**TASK TO COMPLETE:** The lines to repeat are those below from the one containing "art modeste (216, 2346)" down to the one containing "Photos du dimanche (77, 497)", both included; reproduce them exactly and nothing else.
====
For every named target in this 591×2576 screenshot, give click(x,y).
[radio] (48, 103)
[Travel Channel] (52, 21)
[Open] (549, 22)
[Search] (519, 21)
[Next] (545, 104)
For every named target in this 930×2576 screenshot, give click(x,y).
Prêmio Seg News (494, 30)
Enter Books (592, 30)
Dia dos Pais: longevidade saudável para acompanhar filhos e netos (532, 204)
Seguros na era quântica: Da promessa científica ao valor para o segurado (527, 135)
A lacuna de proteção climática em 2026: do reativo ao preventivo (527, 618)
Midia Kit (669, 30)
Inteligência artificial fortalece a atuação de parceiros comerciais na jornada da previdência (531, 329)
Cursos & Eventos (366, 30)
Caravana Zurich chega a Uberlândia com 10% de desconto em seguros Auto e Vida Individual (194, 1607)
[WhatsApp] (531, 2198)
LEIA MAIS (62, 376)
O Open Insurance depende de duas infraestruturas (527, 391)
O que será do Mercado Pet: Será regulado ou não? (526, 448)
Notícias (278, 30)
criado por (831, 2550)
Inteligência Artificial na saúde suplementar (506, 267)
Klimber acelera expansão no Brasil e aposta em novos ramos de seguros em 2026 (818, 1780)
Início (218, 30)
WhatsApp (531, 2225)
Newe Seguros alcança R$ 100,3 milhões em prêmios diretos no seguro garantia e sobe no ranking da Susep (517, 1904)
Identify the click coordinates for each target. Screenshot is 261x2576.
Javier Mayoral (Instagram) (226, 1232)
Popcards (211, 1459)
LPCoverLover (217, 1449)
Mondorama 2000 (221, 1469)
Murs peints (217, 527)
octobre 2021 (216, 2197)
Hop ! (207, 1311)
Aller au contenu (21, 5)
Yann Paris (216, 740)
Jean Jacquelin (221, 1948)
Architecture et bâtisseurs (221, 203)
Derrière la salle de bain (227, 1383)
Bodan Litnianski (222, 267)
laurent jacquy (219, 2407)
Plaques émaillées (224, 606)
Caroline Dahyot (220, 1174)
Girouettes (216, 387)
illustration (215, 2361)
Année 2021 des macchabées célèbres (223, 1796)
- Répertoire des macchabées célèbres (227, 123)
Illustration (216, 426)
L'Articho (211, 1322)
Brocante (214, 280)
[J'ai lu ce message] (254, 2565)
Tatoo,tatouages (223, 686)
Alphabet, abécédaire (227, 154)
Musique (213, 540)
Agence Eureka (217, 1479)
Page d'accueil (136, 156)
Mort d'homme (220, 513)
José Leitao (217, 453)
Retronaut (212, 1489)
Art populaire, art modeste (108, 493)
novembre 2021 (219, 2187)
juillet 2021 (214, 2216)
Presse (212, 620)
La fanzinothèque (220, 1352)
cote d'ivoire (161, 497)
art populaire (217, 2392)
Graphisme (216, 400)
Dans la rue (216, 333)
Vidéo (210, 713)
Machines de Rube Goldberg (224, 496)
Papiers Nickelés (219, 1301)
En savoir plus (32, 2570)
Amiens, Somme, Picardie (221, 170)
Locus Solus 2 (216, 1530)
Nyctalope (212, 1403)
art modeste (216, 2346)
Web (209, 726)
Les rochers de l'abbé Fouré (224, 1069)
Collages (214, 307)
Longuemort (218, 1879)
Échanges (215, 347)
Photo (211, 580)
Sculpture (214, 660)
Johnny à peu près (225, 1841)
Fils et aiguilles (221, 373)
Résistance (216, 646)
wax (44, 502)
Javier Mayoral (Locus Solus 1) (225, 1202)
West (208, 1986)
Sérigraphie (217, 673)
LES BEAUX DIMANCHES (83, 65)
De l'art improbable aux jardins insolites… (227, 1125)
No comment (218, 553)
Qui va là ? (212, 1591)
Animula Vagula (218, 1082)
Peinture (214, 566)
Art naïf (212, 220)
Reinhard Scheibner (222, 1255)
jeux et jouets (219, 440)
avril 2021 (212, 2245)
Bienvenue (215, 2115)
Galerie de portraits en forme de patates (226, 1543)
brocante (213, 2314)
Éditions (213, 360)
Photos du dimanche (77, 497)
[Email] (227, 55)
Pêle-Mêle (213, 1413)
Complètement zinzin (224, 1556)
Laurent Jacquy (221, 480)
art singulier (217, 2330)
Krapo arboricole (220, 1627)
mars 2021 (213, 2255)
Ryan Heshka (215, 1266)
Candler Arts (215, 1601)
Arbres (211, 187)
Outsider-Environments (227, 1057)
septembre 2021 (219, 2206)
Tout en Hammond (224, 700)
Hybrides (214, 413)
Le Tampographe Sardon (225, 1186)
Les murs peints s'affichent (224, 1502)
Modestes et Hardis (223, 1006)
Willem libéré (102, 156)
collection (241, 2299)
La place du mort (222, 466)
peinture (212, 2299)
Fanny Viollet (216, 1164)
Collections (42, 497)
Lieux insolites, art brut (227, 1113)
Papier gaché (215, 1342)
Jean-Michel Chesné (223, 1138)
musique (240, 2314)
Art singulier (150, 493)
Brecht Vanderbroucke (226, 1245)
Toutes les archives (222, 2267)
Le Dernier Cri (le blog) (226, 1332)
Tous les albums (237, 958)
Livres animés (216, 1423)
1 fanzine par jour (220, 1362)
====
**ANSWER TO THE PROBLEM:**
art modeste (216, 2346)
Web (209, 726)
Les rochers de l'abbé Fouré (224, 1069)
Collages (214, 307)
Longuemort (218, 1879)
Échanges (215, 347)
Photo (211, 580)
Sculpture (214, 660)
Johnny à peu près (225, 1841)
Fils et aiguilles (221, 373)
Résistance (216, 646)
wax (44, 502)
Javier Mayoral (Locus Solus 1) (225, 1202)
West (208, 1986)
Sérigraphie (217, 673)
LES BEAUX DIMANCHES (83, 65)
De l'art improbable aux jardins insolites… (227, 1125)
No comment (218, 553)
Qui va là ? (212, 1591)
Animula Vagula (218, 1082)
Peinture (214, 566)
Art naïf (212, 220)
Reinhard Scheibner (222, 1255)
jeux et jouets (219, 440)
avril 2021 (212, 2245)
Bienvenue (215, 2115)
Galerie de portraits en forme de patates (226, 1543)
brocante (213, 2314)
Éditions (213, 360)
Photos du dimanche (77, 497)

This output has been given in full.